THE TASK:
An exact copy is the goal: every line from the one containing "You are a computer-use" to the end of the material below, pictures excluded.

### EXERCISE INPUTS

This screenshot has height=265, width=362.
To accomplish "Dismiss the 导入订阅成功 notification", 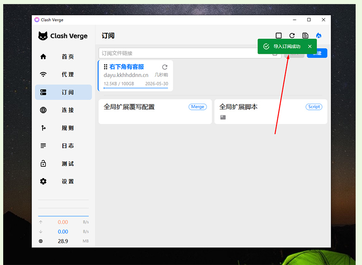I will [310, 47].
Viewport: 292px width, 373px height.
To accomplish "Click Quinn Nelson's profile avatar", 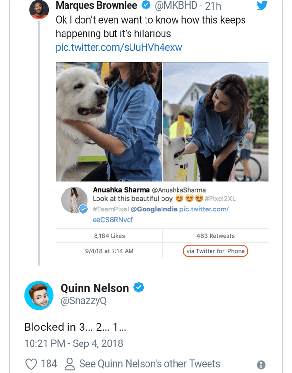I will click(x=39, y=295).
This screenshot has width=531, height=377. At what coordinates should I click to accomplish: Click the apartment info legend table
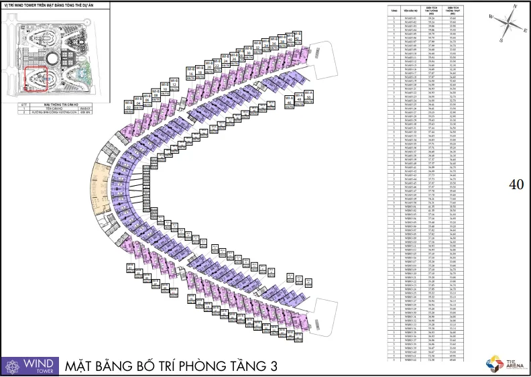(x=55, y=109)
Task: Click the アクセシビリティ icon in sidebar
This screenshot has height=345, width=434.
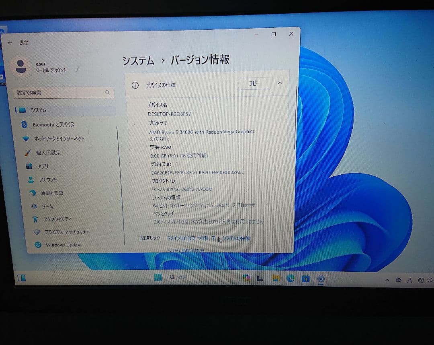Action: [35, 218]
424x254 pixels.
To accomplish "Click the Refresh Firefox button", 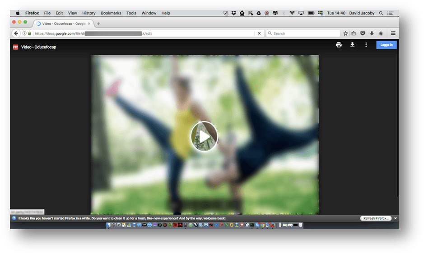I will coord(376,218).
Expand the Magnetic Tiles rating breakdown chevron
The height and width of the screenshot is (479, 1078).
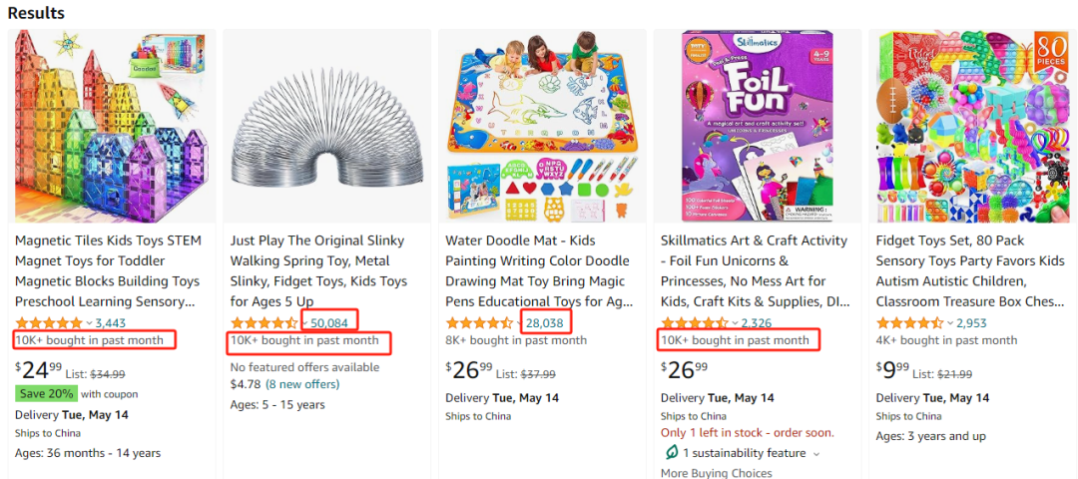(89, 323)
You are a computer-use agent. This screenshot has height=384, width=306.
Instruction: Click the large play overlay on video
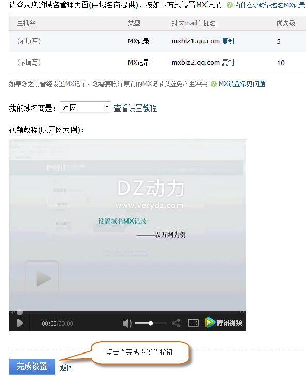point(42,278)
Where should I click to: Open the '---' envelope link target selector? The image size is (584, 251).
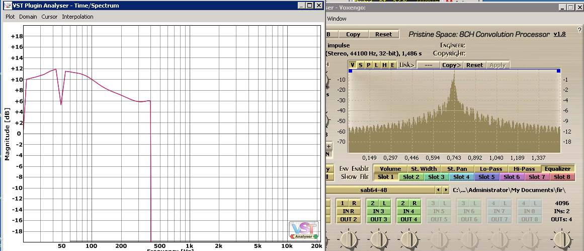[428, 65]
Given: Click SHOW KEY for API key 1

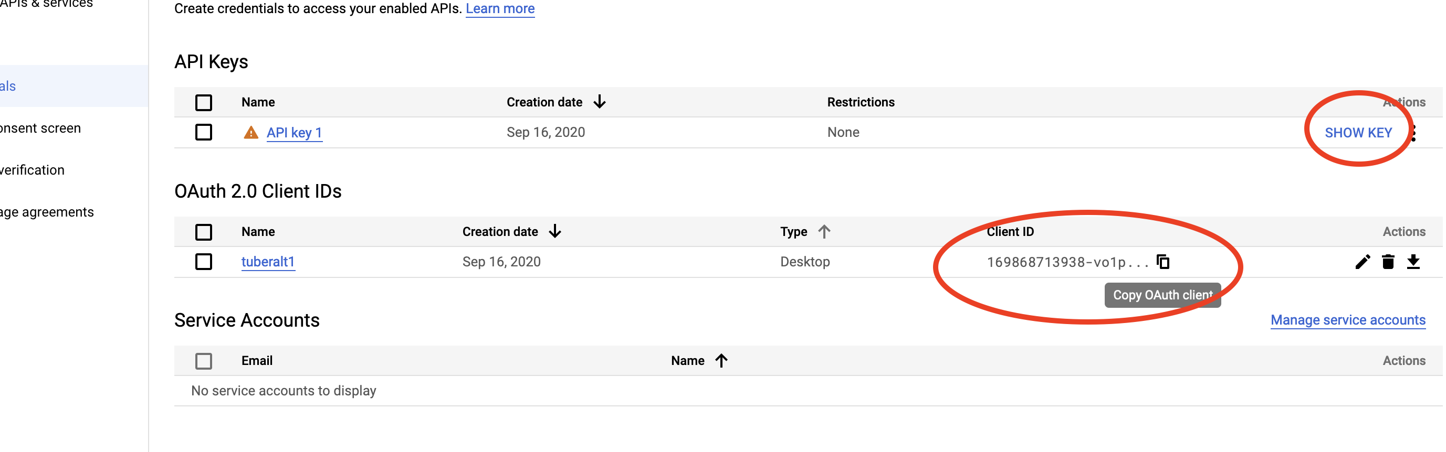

######

RESPONSE BOX:
You are a computer-use agent. This screenshot has height=384, width=306.
Instruction: Click the large play overlay on video
point(42,278)
Where should I click to: Open the '---' envelope link target selector? The image size is (584, 251).
[428, 65]
Given: Click SHOW KEY for API key 1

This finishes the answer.